Brian Beutler of Talking Points Memo sees a clever strategy in Democrats' frequent invocations of Ted Cruz, one that helps Democrats and GOP radicals, at the expense of more mainstream Republicans:
When [Harry] Reid insults [Cruz], and when [Cruz] gets under [Dianne] Feinstein's skin, that helps [Cruz] with the GOP base. When Democratic strategist James Carville goes on national television to acknowledge Cruz's talents and kinda-sorta suggest Democrats would be scared to run against him, we recognize that as tried-and-true but harmless ratfucking, to use the technical term. Cruz sees it as an opportunity to tout his conservative bona fides.

Everyone wins -- except the rest of the GOP.

"It is fair to say that there's a general sense that the more Ted Cruz and Rand Paul are the face of the Republican Party, the worse it is for the Republican brand and the better it is for Democrats," said a senior Democratic Senate aide.
Except that it doesn't really work that way, because Democrats don't have a noise machine capable of making these guys stand for the whole GOP.
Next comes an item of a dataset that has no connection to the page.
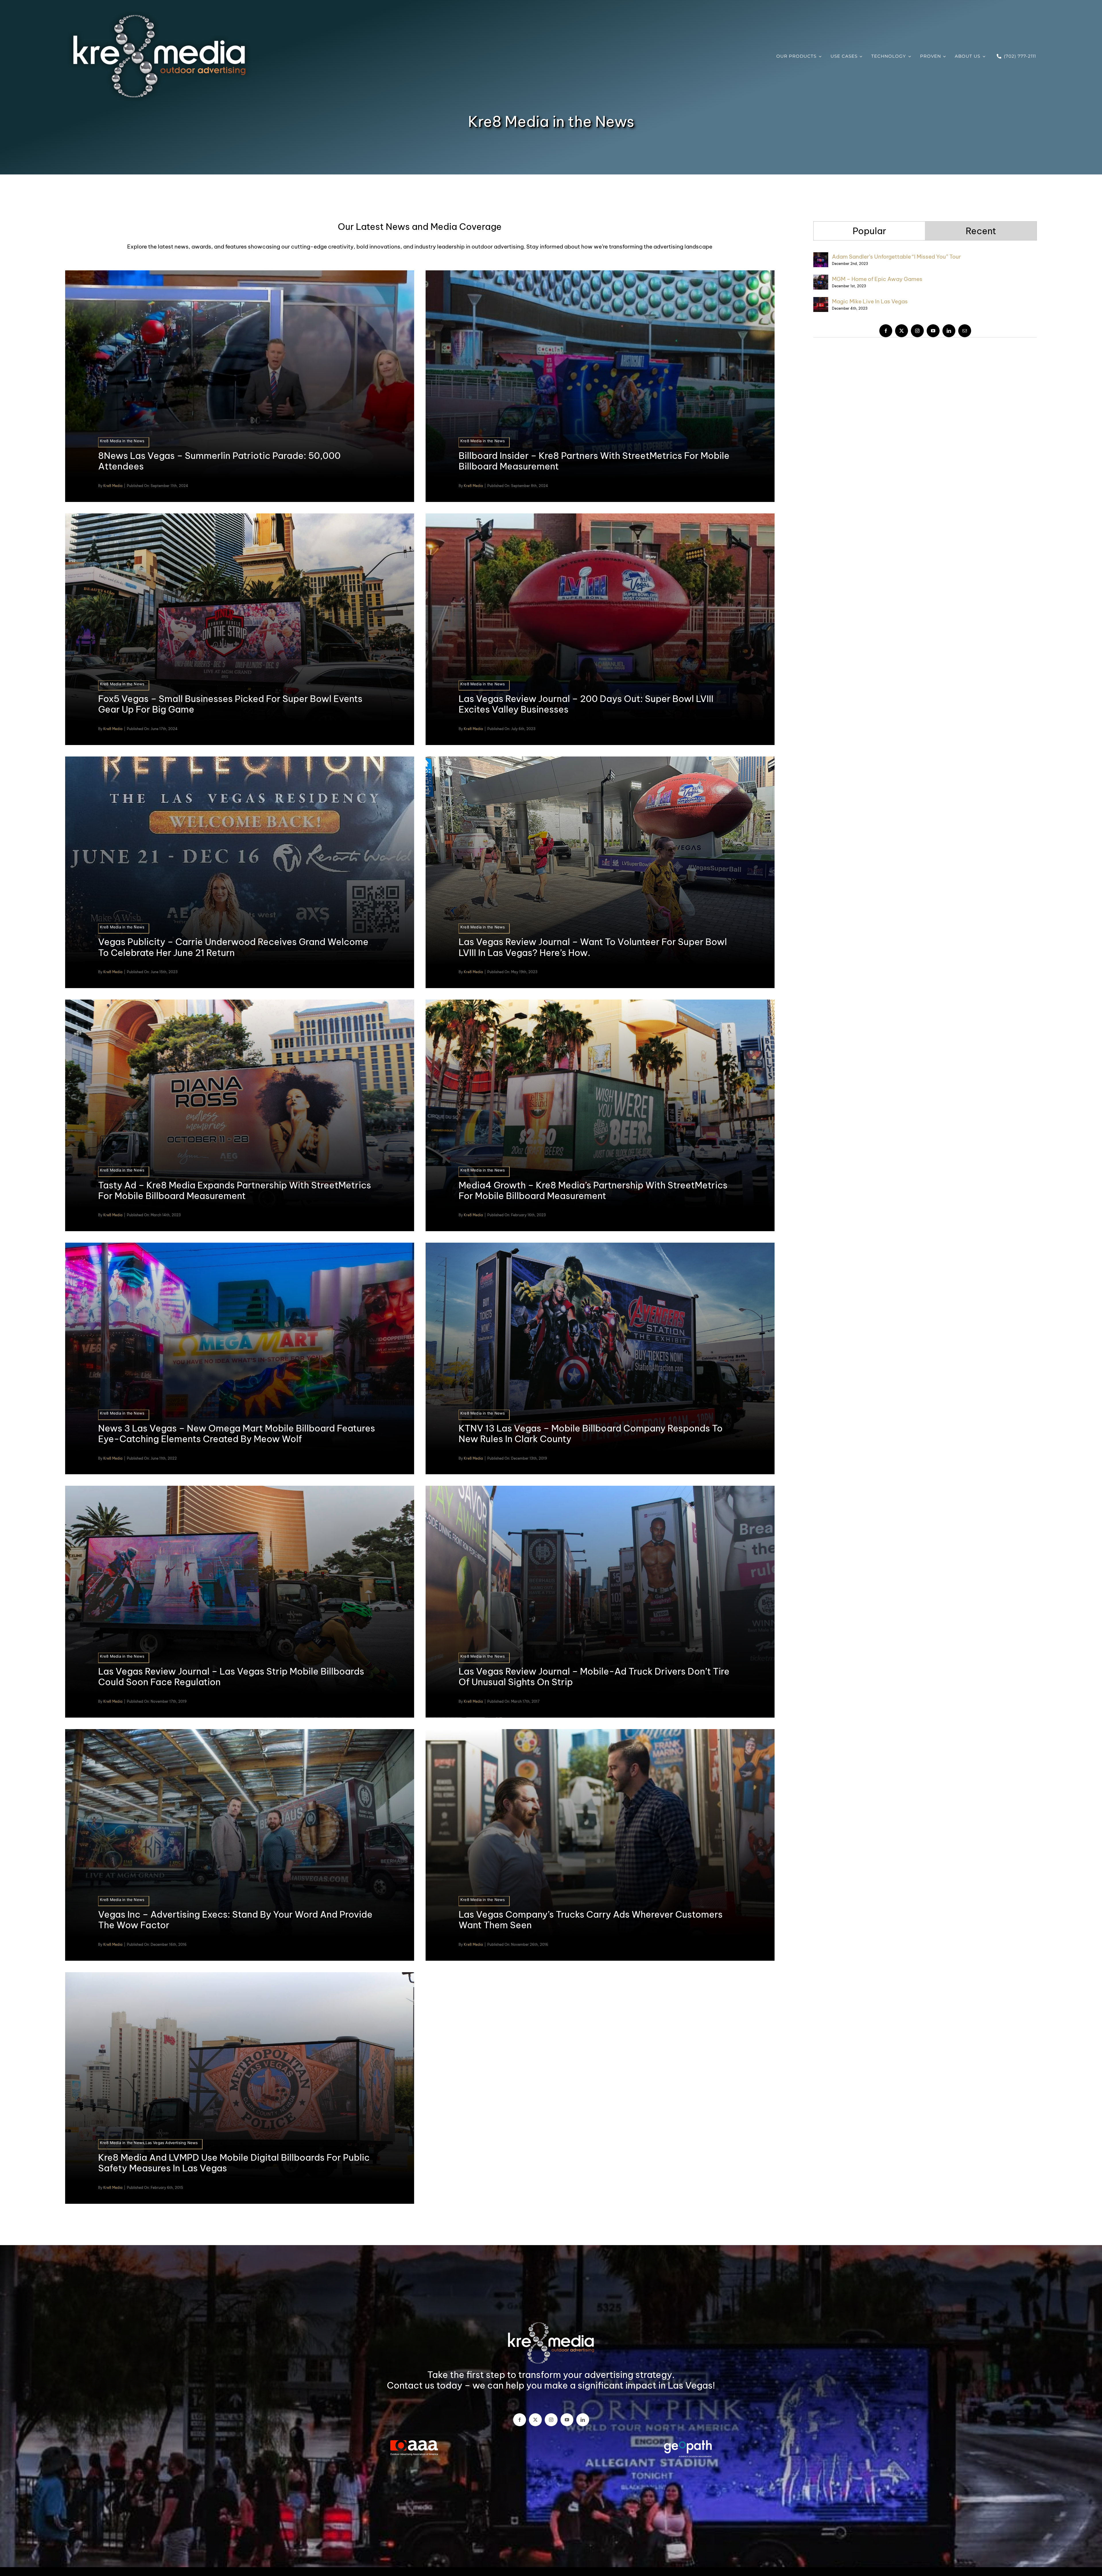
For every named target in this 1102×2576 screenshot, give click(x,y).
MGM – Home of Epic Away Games (877, 279)
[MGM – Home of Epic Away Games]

The so-called liberal media will simply never be as nakedly ideological as the right-wing media. The right-wing media works hand in glove with the GOP to highlight every liberal or leftist or radical, in or out of the Democratic Party, with the shared goal of making all those people the faces of the party (while also laboring to make mildly liberal Democrats and Democratic ideas seem dangerously radical). By contrast, NBC and ABC and CBS and CNN and The New York Times and The Washington Post will respectfully highlight the progressive-seeming immigration stylings of Marco and Lindsey and Johnny Mac, and the liberal-seeming drone critique of Rand Paul, and will pay great respect to all sorts of people critical of the Democrats -- Simpson and Bowles on the budget, the whistleblowers on Benghazi -- which has the effect of making Republican ideologues on these issues seem reasonable.
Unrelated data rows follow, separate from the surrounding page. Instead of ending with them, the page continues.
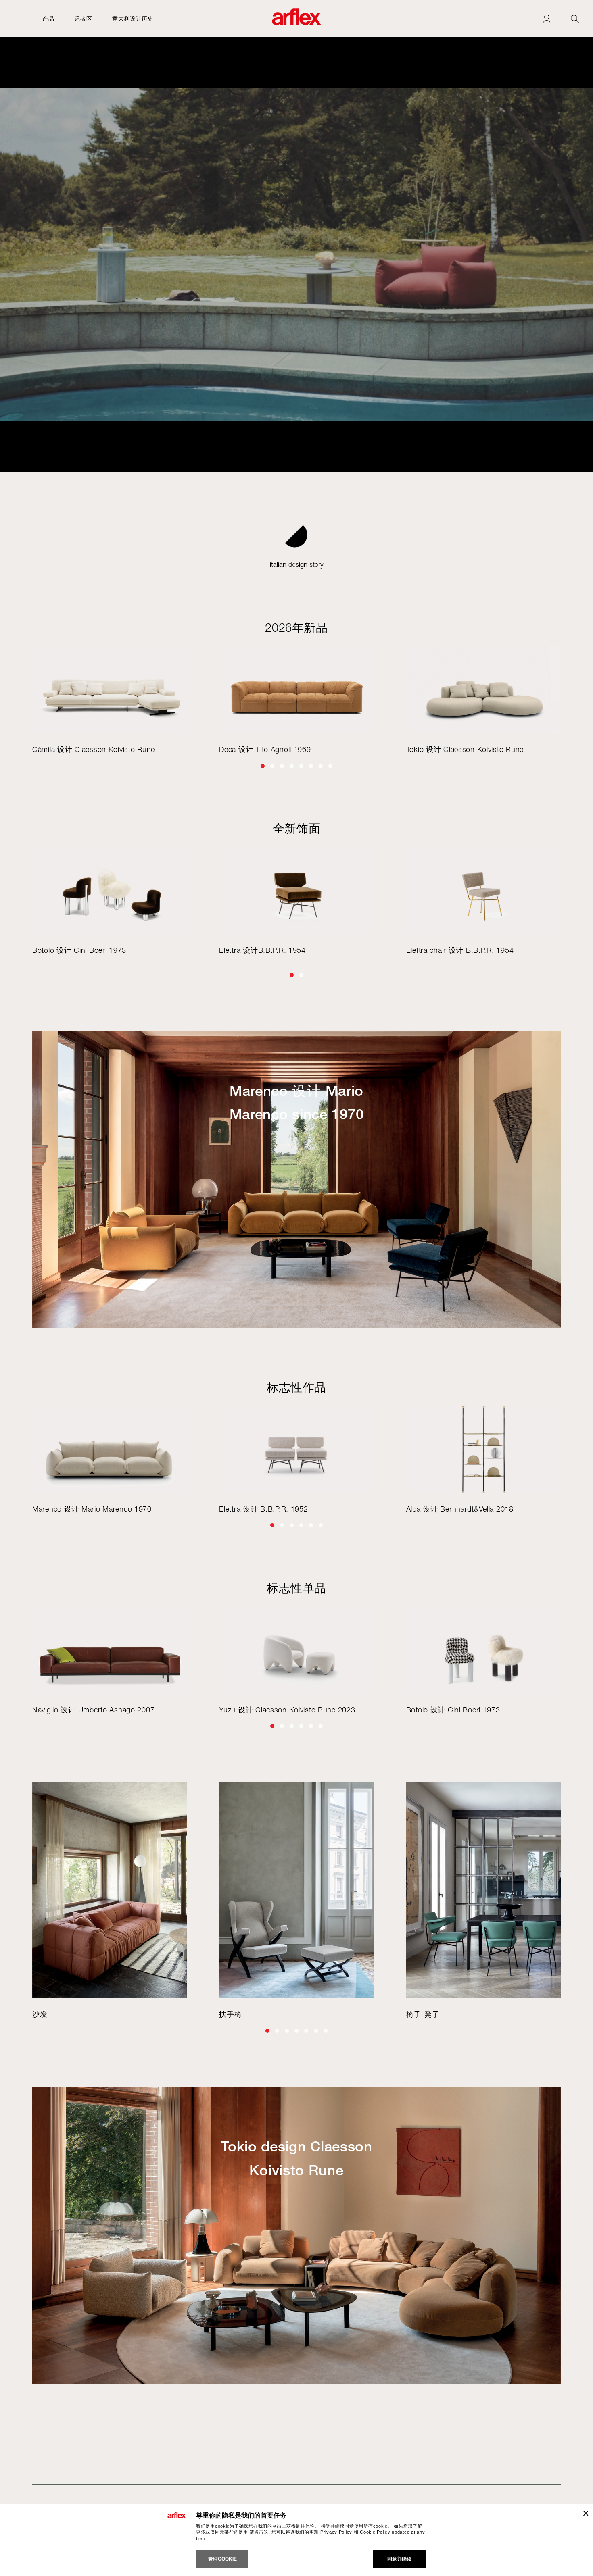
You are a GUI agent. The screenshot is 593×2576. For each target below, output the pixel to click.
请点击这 (259, 2532)
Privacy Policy (336, 2532)
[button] (263, 766)
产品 (48, 18)
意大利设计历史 (132, 18)
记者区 (83, 18)
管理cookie (222, 2559)
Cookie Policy (375, 2532)
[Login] (547, 18)
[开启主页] (18, 18)
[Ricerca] (575, 18)
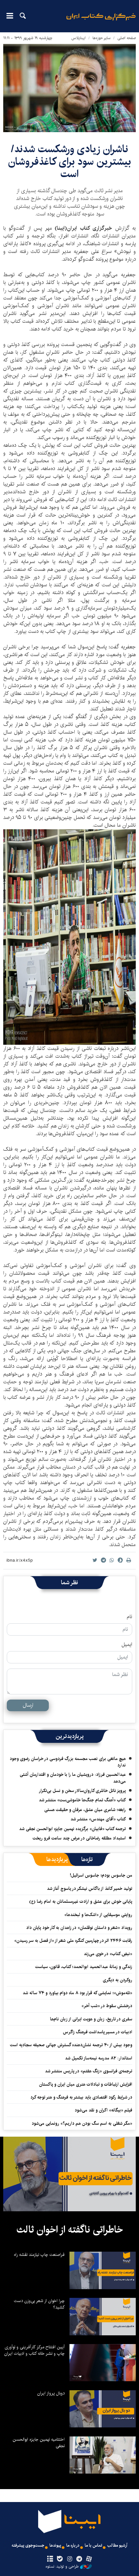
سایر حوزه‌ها (101, 38)
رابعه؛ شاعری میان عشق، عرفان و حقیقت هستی (85, 1809)
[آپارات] (89, 2559)
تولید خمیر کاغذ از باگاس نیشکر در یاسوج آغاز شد (89, 1888)
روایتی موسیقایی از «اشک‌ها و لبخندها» (98, 1914)
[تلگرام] (79, 2559)
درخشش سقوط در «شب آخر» (106, 2005)
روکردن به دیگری (117, 1980)
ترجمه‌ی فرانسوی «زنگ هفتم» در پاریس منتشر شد (88, 2071)
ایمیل (127, 1645)
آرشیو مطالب (117, 2545)
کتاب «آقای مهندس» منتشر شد (98, 1819)
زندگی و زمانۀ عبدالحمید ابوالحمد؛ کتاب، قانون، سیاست (83, 1966)
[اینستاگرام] (69, 2559)
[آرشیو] (50, 2559)
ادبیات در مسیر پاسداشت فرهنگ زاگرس (97, 2032)
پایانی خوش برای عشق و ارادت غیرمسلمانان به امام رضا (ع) (80, 1901)
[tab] (87, 1859)
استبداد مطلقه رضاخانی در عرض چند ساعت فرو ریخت (79, 1838)
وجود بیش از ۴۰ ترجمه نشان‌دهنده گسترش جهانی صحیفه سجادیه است (71, 2044)
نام (129, 1617)
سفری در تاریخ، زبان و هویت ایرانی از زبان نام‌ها (91, 2019)
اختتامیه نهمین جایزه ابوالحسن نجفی (39, 2442)
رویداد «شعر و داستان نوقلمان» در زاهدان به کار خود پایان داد (79, 1927)
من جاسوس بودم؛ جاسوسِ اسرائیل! (101, 1875)
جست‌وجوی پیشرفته (28, 2545)
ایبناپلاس (78, 38)
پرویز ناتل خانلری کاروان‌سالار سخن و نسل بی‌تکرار (82, 1790)
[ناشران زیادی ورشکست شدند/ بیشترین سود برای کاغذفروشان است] (69, 88)
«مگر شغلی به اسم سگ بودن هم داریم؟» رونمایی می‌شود (82, 2123)
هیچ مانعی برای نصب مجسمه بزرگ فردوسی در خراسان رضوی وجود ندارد (68, 1762)
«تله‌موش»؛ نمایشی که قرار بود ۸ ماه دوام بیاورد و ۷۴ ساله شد (77, 1992)
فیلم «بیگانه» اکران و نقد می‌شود (103, 2110)
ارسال (28, 1705)
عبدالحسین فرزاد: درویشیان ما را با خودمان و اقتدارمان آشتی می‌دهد (73, 1778)
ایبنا (101, 21)
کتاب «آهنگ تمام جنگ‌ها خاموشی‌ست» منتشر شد (82, 1800)
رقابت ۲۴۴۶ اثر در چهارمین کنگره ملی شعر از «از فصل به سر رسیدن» (73, 1940)
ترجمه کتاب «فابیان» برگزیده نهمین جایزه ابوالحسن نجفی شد (72, 1828)
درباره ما (73, 2545)
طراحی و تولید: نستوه (62, 2567)
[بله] (60, 2559)
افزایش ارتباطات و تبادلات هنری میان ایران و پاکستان (85, 2084)
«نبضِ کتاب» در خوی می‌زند (108, 1953)
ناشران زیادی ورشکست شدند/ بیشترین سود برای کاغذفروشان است (69, 162)
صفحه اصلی (126, 38)
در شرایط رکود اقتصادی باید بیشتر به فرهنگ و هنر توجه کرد (81, 2097)
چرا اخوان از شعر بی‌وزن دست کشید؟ (39, 2304)
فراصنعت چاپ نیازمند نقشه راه (39, 2254)
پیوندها (55, 2545)
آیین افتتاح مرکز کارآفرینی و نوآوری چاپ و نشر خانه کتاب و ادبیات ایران (34, 2350)
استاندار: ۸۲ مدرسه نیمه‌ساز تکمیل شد (98, 2058)
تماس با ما (93, 2545)
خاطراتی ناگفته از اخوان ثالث (69, 2230)
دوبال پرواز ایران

Democrats might be able to flood the zone and make Cruz the face of the GOP if they were in campaign mode all the time, the way Republicans are -- Democrats did a pretty good job of making Todd Akin the face of the GOP in 2012 (it helped that Mitt Romney was also the rich, oblivious face of the party on pocketbook issues) -- but Democrats only seem able to do this in presidential election years. They couldn't even make Christine O'Donnell, Sharron Angle, and Carl Paladino the face of the party in 2010 -- those loons were beaten, but the GOP triumphed otherwise.

It's worthwhile for the Democrats to try focusing on Cruz and his ilk, but they really need to work much harder, to make up for the lack of zone-flooding ideological-media firepower.